# Mystery Snail



## Batmantha (May 27, 2012)

Hi, I have a mystery snail in my community tank and he was the one who actually started my tank, when i got him he was small but in the last few months he has exploded and I was reading up on them and it suggested putting in calcium or something in the tank. 

He is currently sitting on top of a zucchini making a pig out of himself and he shell aside from some growing cracks that are now colouring up his shell seems fine but anything I can do to prevent him from ever getting shell damage would be great.

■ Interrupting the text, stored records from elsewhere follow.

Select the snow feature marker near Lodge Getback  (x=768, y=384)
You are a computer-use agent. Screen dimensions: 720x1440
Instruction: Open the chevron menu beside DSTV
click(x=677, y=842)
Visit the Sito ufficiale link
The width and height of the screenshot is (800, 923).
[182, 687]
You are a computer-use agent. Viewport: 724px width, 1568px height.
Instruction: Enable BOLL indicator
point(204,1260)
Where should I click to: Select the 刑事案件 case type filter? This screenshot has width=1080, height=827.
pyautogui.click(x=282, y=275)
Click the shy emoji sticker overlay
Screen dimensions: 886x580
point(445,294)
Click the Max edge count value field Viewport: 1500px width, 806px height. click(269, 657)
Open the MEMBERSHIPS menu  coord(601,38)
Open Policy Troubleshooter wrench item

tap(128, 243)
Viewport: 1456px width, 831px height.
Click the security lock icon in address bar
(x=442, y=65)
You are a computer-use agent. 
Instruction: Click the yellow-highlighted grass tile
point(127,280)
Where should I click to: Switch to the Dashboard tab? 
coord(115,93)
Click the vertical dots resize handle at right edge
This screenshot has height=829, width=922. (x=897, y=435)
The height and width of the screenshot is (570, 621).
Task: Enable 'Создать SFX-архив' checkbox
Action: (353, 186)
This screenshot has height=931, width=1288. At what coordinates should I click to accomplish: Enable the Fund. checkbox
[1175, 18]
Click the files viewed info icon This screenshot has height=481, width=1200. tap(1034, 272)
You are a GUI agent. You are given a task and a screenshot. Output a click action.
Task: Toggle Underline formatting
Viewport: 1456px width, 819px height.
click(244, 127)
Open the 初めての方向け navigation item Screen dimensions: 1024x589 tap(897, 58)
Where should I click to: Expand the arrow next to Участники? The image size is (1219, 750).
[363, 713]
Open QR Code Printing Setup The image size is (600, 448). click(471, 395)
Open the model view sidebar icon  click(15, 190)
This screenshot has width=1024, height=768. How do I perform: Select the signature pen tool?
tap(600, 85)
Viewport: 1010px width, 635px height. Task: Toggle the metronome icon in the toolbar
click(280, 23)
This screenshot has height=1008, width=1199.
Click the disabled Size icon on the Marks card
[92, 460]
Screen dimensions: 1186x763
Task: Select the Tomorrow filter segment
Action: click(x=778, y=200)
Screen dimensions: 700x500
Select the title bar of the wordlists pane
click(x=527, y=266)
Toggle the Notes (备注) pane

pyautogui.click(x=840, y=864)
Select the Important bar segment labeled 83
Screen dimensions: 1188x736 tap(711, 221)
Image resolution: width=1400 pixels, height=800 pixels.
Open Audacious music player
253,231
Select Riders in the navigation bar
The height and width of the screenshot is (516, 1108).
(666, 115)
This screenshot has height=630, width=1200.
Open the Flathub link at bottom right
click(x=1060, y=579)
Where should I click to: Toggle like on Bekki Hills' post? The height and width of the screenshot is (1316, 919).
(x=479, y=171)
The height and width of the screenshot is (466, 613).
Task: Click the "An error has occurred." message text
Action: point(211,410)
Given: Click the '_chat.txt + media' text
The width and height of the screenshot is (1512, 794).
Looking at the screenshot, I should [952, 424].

I was just wondering if anyone else uses some sort of calcium to help their snails and if they have had good or bad luck with it. I don't want to use it if it will hurt the other fish in the tank

He is currently in a tank with neon tetra, shrimp, guppies, peppermint bristlenoses and a few corydoras.

Thanks


----------



## Batmantha (May 27, 2012)

I should mention - this is the product that has been recommended so far

http://www.aquaticlifeaquariums.com.au/contents/en-uk/d530.html#p1480#p1482


----------



## Silverfang (Mar 25, 2011)

go to the vitamin section... caltrate or some other calcium supplement. Make sure it's not flavored. Calcium citrate is what you want.


----------



## Tikibirds (May 26, 2011)

Supposedly cuttle bone works


----------



## Chevko (Nov 15, 2012)

Tikibirds said:


> Supposedly cuttle bone works


Yes, cuttlefish bones are good for calcium. It's a little off-topic, but crushed/ground cuttlefish bone is actually a common suggestion for those with hermies so they get their calcium. It'd be just the same for snails I would imagine.


----------



## Silverfang (Mar 25, 2011)

cuttlebone can also rot, so be careful


----------



## aemaki09 (Oct 23, 2012)

I was wondering this same thing! how much of a calcium supplement would you add and how often?


----------



## Tikibirds (May 26, 2011)

I attached the cuttle bone to one of theose veggie clip things that way I could easily remove


----------



## aemaki09 (Oct 23, 2012)

where can you get cuttle bone?


----------



## Batmantha (May 27, 2012)

Cuttlebone isn't a bad idea I can put in a filter media bag and hang it off the side so its easy to remove, but how often would I have to replace it and should I leave it there all the time or just a few days a week?


----------



## Silverfang (Mar 25, 2011)

I have no idea about the frequency for changing cuttlebone, or how fast it will decay. I believe you can get it at a pet store in the bird section. That is where I found some. As for calcium supplements, usually once a week just drop in a calcium tablet. It's so funny to watch the snails trail through the crumbling mess.


----------



## Kitty Whiskers (Sep 28, 2009)

I just use the leaves of baby spinach in a Veggie Clip. Spinach has calcium and my snails all love it and their shells are great.


----------